Under Armour's gross margin improved 110 basis points to 47.5%, driven by lower discounting in direct-to-consumer sales and reduced product costs. This offset headwinds from unfavorable foreign currency impacts and channel mix.
"We are encouraged by early progress in our efforts to reconstitute a premium positioning for the Under Armour brand and pleased with our first quarter fiscal 2025 results that were ahead of expectations," said Under Armour President and CEO Kevin Plank.
The company updated its fiscal 2025 outlook, expecting revenue to decline at a low double-digit percentage rate. Adjusted operating income is projected to be $140 to $160 million, up from the prior $130 to $150 million range.

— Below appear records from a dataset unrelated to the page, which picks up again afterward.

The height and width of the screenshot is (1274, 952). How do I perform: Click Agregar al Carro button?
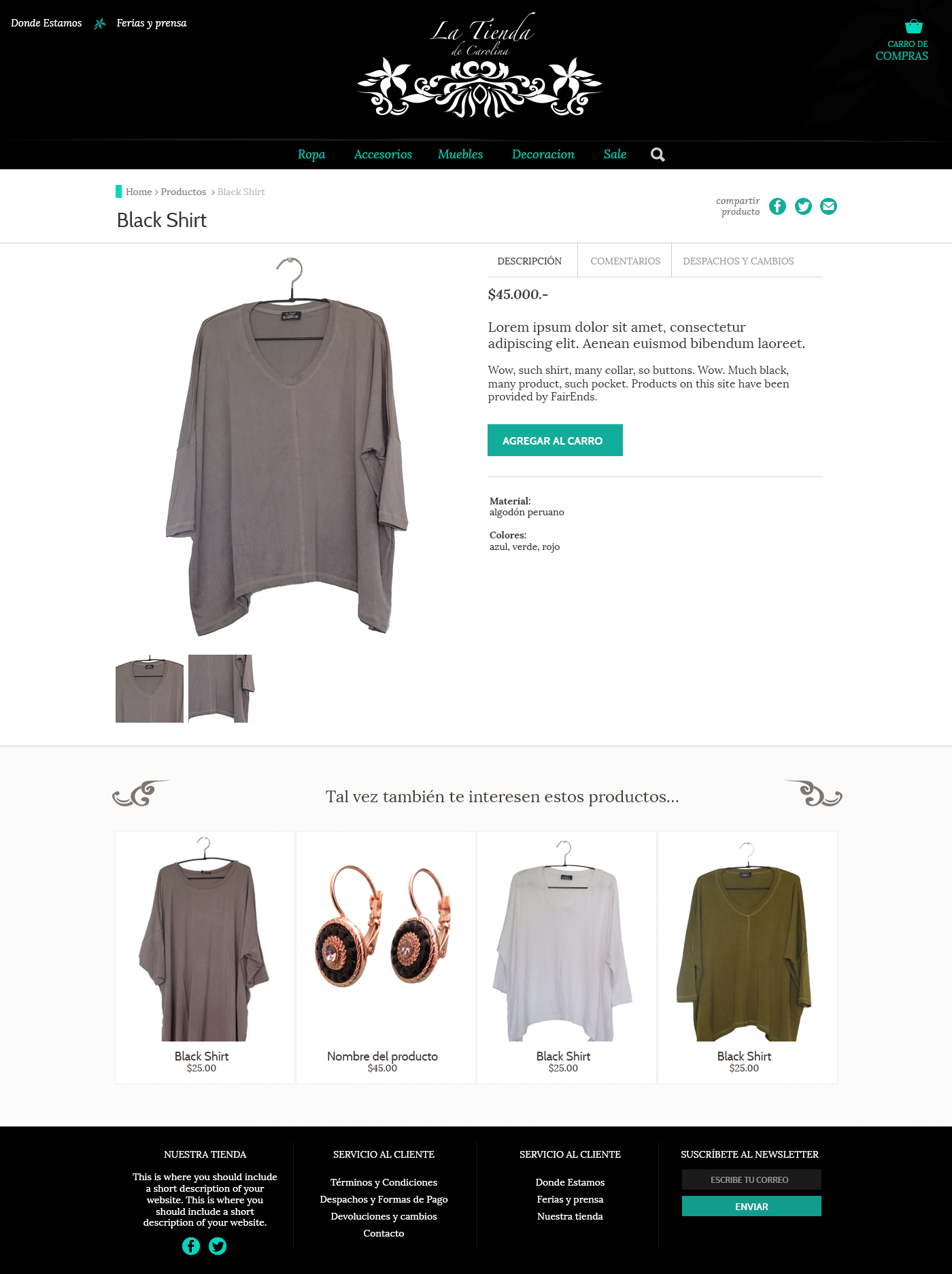point(555,441)
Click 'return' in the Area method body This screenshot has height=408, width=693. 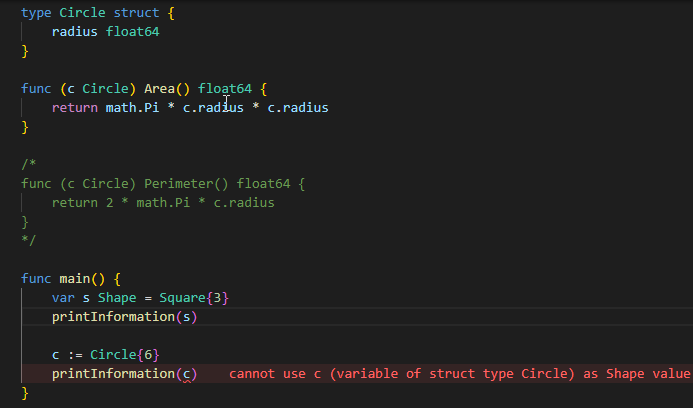pyautogui.click(x=75, y=107)
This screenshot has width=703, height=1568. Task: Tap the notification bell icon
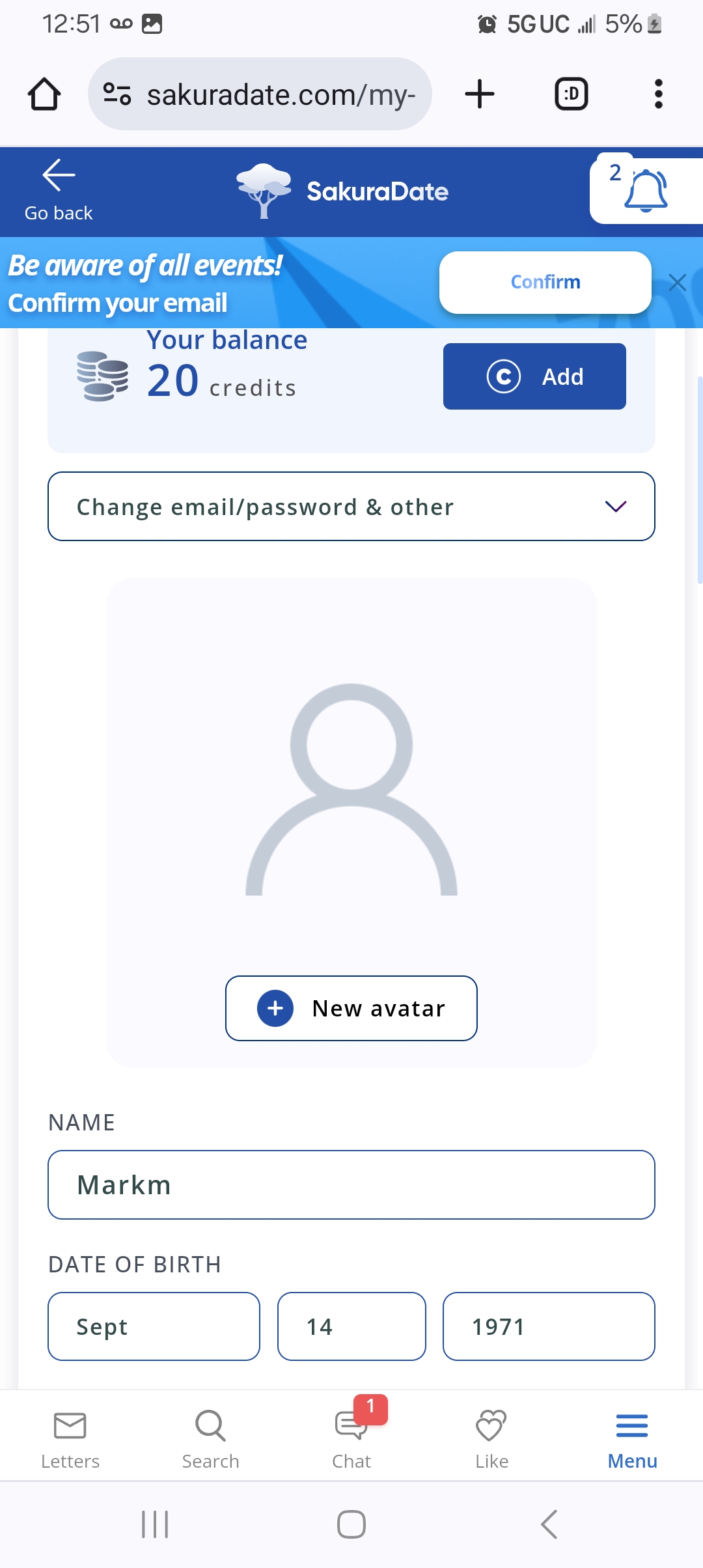pyautogui.click(x=646, y=191)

Under Armour also reported progress on its restructuring plan, recognizing $34 million in charges during the quarter out of an estimated $70 million to $90 million total.
The strong market reaction suggests investors are optimistic about Under Armour's turnaround efforts and improved profitability outlook, despite ongoing revenue challenges.
Reacting to the report, analysts at Evercore ISI said: "UAA’s F1Q report will likely be enough to be a positive stock catalyst today amid extremely high short interest and Street numbers likely to move slightly higher (UAA raised FY25 EPS guide to $0.19-$0.22 from $0.18-$0.21) after the significant cut 90 days ago."